Considering all the harm that corn-based ethanol causes - from damaged engines to reduced mileage to higher food costs - one of the easiest ways the federal government could save money would be to eliminate the massive, taxpayer-funded subsidies it provides for ethanol production.
Instead, Washington is set to make the ethanol boondoggle even bigger.
U.S. Agriculture Secretary Tom Vilsack recently announced that Washington will be handing out special grants and loans to gasoline stations that install more pumps that can dispense so-called E-85. That's a mix of 85 percent ethanol and 15 percent gasoline.
E-85 can be used in only a small percentage of the cars that are currently on the road. But the Obama administration wants greater use of E-85, so it is offering money to stations that install the pumps.
Doesn't the fact that the administration has to provide those funds prove that ethanol is unable to stand on its own in the free market? Think about it: If there were high demand for E-85, gas stations would not hesitate to install pumps to dispense it, because they would know they could get a good return on that investment.
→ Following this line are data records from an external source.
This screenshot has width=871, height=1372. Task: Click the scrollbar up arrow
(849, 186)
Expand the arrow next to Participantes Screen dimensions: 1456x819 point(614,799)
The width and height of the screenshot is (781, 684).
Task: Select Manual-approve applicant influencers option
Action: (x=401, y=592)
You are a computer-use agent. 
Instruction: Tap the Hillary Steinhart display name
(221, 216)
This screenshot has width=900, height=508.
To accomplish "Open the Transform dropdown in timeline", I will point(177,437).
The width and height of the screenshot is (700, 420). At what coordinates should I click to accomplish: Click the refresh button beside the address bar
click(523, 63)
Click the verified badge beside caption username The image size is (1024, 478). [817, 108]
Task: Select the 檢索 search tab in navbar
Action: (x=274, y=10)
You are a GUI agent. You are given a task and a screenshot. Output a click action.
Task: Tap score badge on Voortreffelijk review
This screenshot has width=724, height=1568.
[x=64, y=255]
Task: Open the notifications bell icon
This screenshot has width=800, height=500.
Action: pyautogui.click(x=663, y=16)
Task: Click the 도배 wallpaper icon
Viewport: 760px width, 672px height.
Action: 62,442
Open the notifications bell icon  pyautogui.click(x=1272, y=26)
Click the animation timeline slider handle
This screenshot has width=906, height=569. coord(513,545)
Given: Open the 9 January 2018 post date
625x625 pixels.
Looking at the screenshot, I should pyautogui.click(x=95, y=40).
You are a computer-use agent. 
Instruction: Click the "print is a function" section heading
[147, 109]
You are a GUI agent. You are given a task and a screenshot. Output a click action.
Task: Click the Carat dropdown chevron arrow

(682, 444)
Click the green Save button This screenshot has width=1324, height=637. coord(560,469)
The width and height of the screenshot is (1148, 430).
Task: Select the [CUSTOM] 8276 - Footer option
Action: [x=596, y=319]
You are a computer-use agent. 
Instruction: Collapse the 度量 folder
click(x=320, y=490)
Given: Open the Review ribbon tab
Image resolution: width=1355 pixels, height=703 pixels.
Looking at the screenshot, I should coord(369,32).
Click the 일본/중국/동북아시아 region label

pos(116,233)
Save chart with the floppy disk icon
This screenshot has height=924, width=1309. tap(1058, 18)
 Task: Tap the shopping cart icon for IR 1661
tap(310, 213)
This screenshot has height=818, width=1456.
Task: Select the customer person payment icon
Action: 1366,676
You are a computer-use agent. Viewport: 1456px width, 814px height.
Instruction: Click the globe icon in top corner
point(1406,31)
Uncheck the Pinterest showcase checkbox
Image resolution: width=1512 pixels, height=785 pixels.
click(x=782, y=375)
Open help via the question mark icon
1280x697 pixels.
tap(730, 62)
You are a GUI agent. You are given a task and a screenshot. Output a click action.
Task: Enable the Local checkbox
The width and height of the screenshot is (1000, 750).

But instead, the so-called "demand" for ethanol is driven almost completely by government meddling in the market. And that is doing serious harm. Diversion of corn to ethanol production has now pushed U.S. corn reserves to their lowest level in 15 years, The Associated Press reported recently. That will mean higher food costs.
This latest waste of taxpayer dollars on ethanol is one more example of how our federal government often throws good money after bad.